Balázs merges the role of the sacrificing and victim which is a braver action than it is, so he gives meaning to the mixture on the level of the dramaturgy too: Hermina Fátyol and Artúr Kálid are changing the roles of the city of Saint Nazare and the role of Diuf, and their positions in the area. In the middle of the arena, on the top of the box of the victim we can see the girl for a long time, while the man is going around on the highest floor of the amphitheatre, above us. Then at the peak of the performance, during the rite of the victim, we can see Artúr Kálid in the middle, he is dancing like a female victim dressed in red (his dancing, movements, red dress quote the bullfighter and the bull at the same time), than the girl in concerto is rising up into the air and looks down to us from the point of view of the gods. Sándor Weöres’ lines from the Third symphony come into my mind: “You are the hunter and you are the wild one...”.

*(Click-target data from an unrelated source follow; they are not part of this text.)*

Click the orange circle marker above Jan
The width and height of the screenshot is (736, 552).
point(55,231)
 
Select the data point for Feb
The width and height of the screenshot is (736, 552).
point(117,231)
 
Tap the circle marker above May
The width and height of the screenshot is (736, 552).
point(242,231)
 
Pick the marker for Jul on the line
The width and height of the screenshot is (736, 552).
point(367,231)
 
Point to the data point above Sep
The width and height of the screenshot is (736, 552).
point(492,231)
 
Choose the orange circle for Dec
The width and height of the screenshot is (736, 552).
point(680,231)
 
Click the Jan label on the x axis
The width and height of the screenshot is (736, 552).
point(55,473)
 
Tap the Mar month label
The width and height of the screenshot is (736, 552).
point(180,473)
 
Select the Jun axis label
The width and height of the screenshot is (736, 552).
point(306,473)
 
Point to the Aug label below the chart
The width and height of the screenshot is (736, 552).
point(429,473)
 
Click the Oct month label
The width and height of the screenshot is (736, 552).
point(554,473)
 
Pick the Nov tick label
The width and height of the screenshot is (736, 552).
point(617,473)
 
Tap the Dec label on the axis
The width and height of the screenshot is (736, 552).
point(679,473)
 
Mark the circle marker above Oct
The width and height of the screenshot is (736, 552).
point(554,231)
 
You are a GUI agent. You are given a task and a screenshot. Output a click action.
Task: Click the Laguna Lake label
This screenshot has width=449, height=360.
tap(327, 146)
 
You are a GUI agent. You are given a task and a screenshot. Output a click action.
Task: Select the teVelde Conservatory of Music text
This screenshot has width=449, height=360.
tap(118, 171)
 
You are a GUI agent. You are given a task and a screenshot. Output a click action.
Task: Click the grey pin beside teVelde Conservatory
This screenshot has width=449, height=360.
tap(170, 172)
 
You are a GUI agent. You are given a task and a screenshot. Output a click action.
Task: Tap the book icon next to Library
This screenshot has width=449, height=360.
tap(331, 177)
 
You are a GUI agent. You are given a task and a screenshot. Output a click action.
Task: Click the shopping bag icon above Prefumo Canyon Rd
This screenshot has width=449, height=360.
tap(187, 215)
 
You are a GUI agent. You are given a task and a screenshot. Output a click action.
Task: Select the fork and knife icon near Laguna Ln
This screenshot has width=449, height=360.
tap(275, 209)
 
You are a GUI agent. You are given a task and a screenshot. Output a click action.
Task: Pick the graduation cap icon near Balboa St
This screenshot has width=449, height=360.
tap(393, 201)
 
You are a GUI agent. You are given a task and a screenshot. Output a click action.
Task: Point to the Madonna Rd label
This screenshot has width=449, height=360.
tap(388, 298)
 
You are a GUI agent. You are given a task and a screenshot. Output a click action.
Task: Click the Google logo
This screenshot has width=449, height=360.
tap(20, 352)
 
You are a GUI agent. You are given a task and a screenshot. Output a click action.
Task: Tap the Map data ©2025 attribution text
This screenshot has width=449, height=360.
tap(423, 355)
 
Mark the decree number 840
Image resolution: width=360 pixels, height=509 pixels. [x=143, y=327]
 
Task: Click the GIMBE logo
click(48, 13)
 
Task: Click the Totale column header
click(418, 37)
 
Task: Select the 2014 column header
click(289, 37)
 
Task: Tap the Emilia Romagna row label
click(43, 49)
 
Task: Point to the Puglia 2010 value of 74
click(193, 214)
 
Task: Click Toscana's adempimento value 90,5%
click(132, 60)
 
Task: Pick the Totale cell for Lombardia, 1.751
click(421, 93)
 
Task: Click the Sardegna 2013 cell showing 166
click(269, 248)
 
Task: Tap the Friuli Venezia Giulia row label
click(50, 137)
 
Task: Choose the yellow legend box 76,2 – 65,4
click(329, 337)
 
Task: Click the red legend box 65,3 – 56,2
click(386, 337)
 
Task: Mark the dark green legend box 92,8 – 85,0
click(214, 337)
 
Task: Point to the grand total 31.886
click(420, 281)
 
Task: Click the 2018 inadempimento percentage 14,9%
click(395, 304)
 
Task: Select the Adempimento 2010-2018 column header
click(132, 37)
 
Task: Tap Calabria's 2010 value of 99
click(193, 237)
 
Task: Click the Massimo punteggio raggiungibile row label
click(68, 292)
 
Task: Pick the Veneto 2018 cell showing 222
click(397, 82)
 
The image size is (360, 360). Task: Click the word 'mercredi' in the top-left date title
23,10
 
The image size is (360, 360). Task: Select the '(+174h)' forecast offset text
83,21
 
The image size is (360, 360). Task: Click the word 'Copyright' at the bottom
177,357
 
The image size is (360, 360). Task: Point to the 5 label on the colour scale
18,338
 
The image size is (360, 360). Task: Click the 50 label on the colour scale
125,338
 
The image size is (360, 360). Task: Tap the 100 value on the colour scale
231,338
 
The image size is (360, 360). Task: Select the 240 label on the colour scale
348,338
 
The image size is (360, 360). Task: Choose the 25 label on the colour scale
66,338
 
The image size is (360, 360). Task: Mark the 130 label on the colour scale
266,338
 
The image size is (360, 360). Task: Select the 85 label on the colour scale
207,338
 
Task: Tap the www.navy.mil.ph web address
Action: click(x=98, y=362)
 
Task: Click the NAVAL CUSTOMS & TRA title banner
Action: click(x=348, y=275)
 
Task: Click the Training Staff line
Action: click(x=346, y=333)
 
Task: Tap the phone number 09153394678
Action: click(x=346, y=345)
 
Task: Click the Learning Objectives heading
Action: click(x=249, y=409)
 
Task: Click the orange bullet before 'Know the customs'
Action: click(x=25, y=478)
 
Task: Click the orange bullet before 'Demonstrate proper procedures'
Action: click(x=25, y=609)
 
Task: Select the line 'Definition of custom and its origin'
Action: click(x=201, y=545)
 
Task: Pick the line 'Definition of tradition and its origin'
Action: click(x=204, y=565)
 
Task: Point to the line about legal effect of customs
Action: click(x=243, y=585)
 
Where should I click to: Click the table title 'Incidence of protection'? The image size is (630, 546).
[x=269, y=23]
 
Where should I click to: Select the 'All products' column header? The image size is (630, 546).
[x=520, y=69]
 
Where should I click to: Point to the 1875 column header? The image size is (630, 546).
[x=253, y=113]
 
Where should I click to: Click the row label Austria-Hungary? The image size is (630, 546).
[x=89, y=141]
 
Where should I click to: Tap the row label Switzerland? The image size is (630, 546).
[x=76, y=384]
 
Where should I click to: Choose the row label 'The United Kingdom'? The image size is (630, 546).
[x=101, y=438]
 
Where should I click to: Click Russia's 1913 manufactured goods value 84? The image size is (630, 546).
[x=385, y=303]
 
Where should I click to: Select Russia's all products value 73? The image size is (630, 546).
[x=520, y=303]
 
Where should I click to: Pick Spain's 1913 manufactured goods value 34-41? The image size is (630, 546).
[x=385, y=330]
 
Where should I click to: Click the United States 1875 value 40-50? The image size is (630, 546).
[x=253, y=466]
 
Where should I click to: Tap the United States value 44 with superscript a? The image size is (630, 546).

There we can understand that Balázs thinks over and makes universal Genet’s message: in the two scales of the balance there are not the whites and the blacks, the oppressors and the oppressed – the performance (as in the case of the director’s earlier work, in the Theomachia) reveals the manipulation which keeps itself by tricky takeovers, which laugh behind the empty duality of our days. They are measured and found to be too light according to the scale, from the point of view of the divine optic. And we are measured too: “you are all pink”, said Diuf, Hermina Fátyol on her naïve, childish voice in the clothes of a nun. Another question again: what is going to remain at the end of the two hours long insanity of virtualities that put out each other. Who are going to remain?

The running pair of the more than two hours long performance, the teenager Village and the Virtue have reached their destination, above the victim they push their foreheads to one another and confess pantingly their love to each other. The blonde girl and the Gypsy boy. Maybe they will step out of the constant whirl of the mix(tures). They give meaning to the mirrors too.